### WHAT YOU ARE ASKED TO DO
Keep every line in which "agent" occurs and drop the rest of the data.

### SUPPLIED MATERIAL
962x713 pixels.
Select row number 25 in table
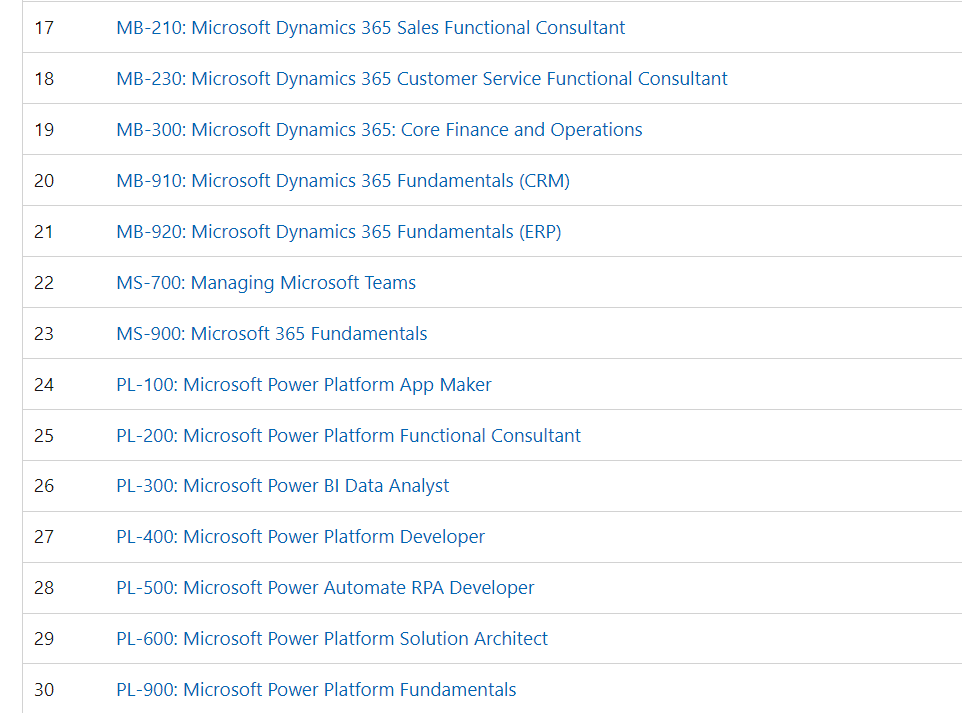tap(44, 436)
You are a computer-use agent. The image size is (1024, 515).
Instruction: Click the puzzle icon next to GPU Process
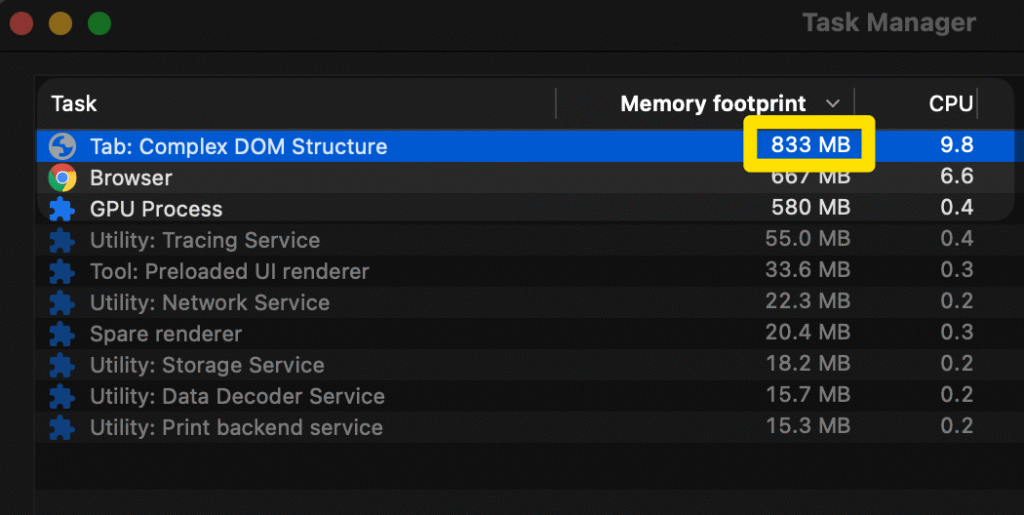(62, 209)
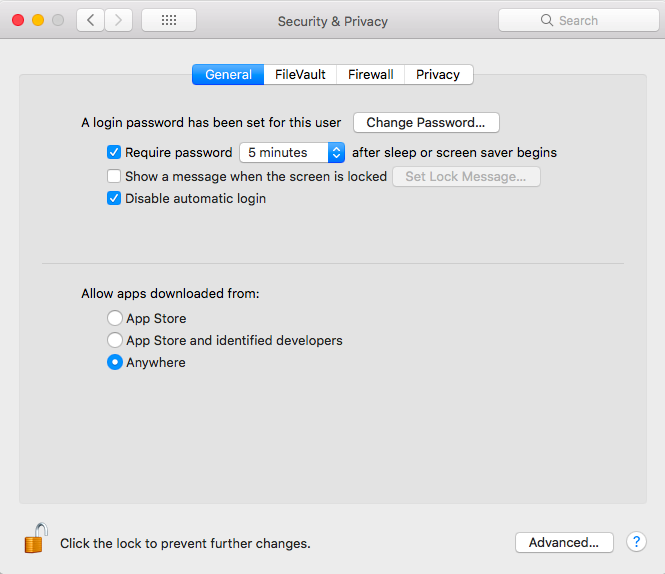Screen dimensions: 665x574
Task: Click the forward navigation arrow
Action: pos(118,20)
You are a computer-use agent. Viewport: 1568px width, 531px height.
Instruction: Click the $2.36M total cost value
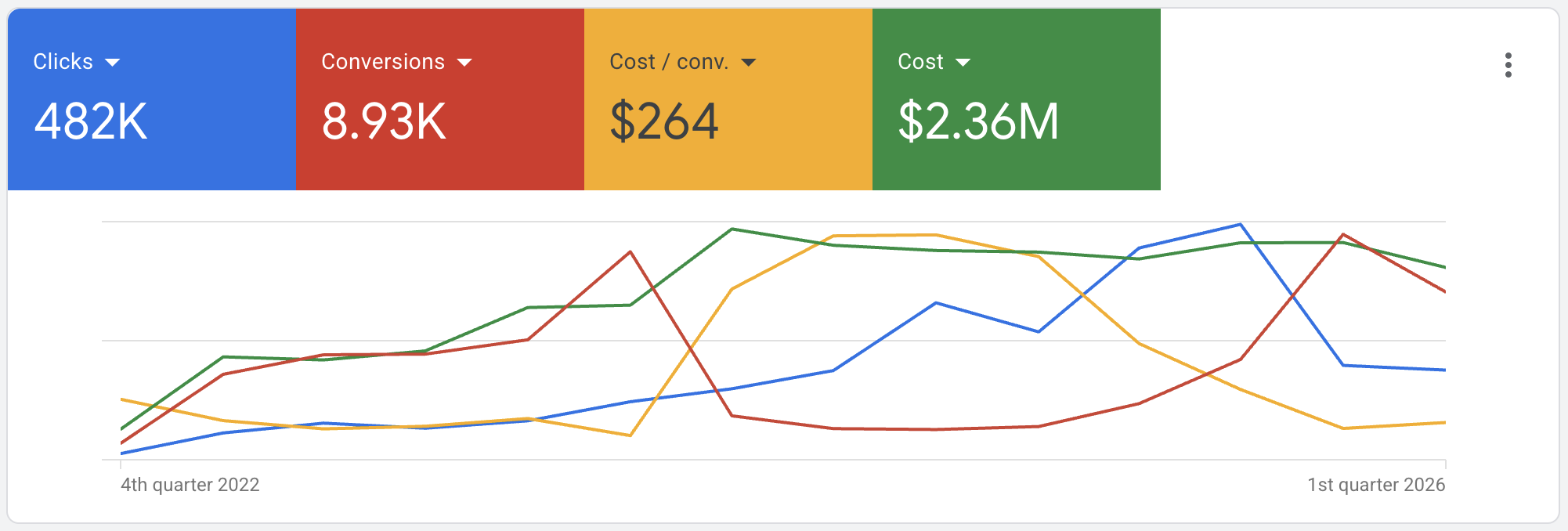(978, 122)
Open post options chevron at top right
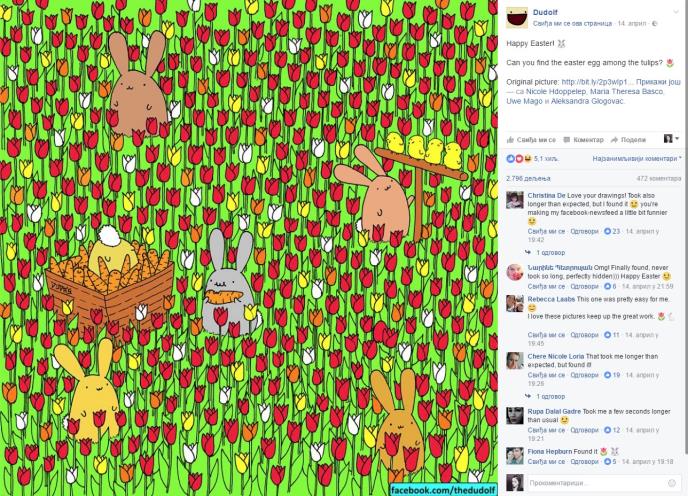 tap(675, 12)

---

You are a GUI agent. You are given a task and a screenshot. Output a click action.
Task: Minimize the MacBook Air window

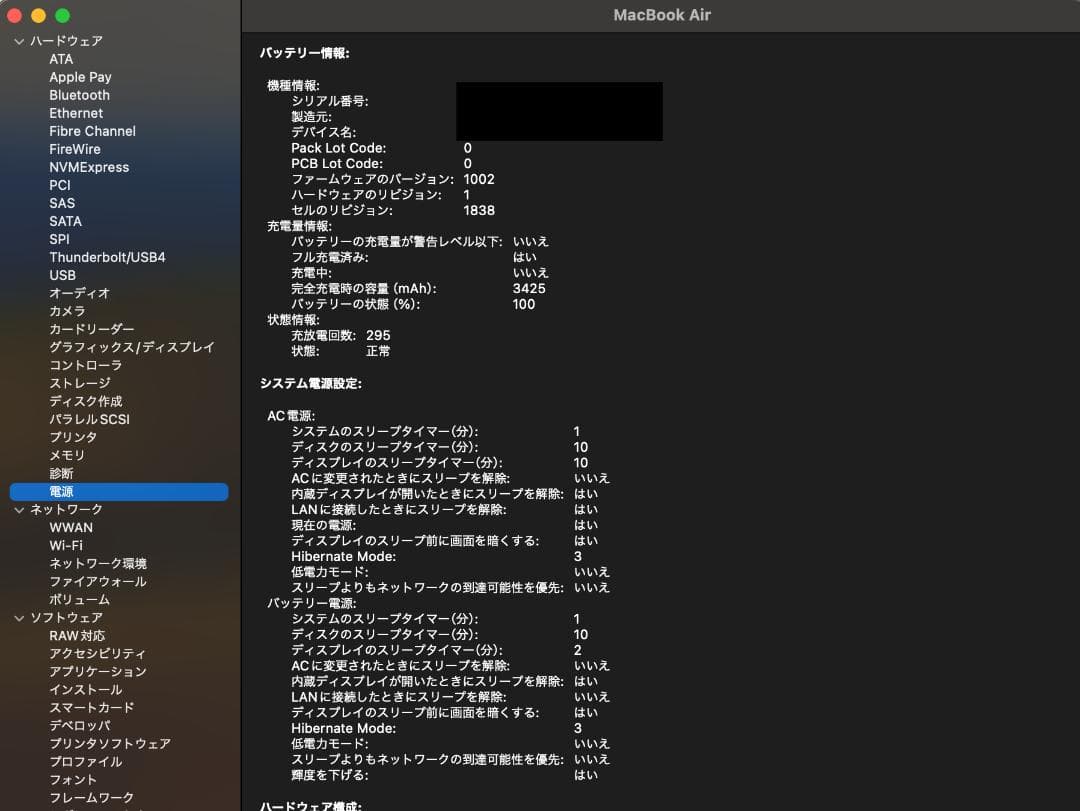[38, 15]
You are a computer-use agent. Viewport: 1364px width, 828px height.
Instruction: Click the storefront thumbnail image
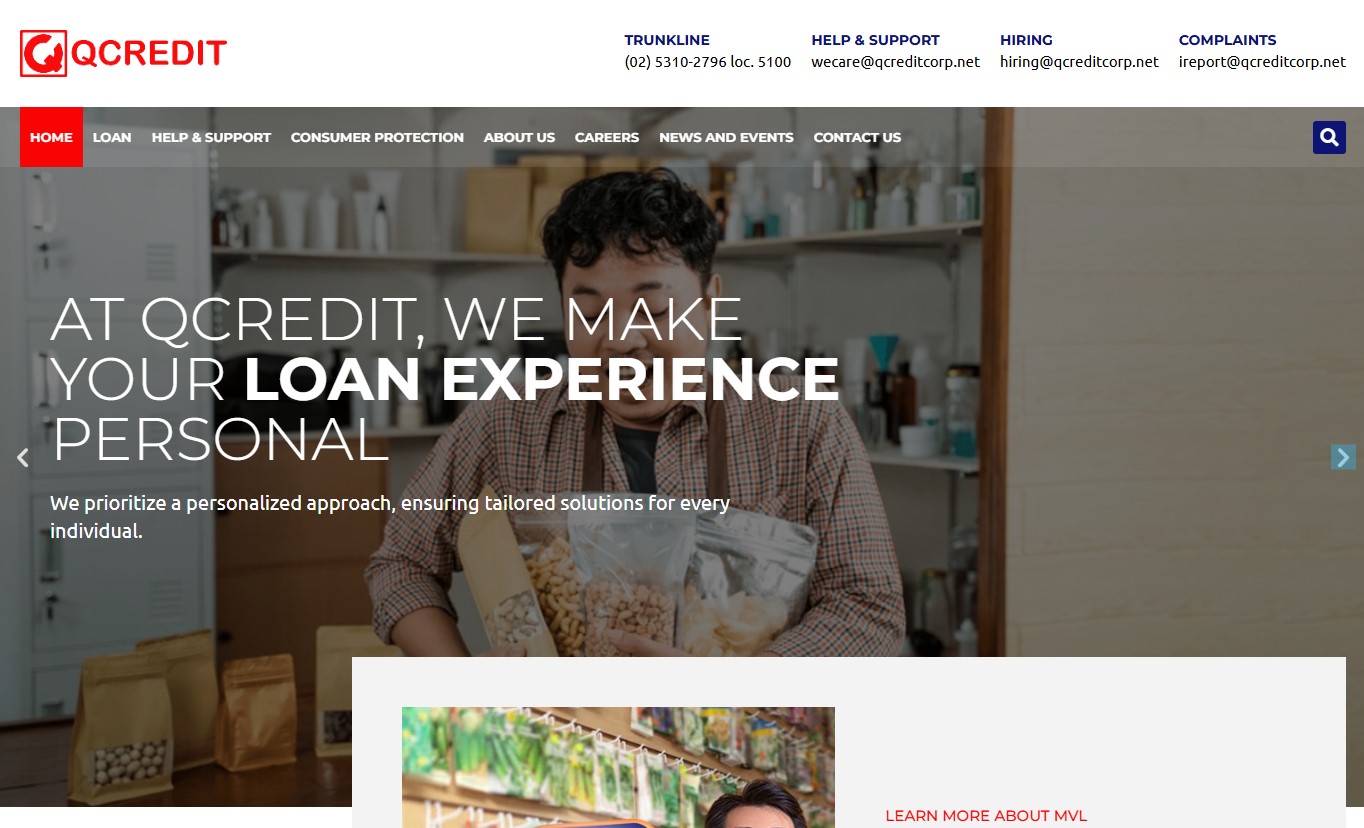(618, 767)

### EXPECTED ANSWER
You are a computer-use agent. The image size is (1024, 515).
You are a computer-use agent. Viewport: 1568px width, 531px height.
You are a GUI agent. You are given a task and a screenshot. Output a click action.
You are a computer-use agent. Viewport: 1364px width, 828px height.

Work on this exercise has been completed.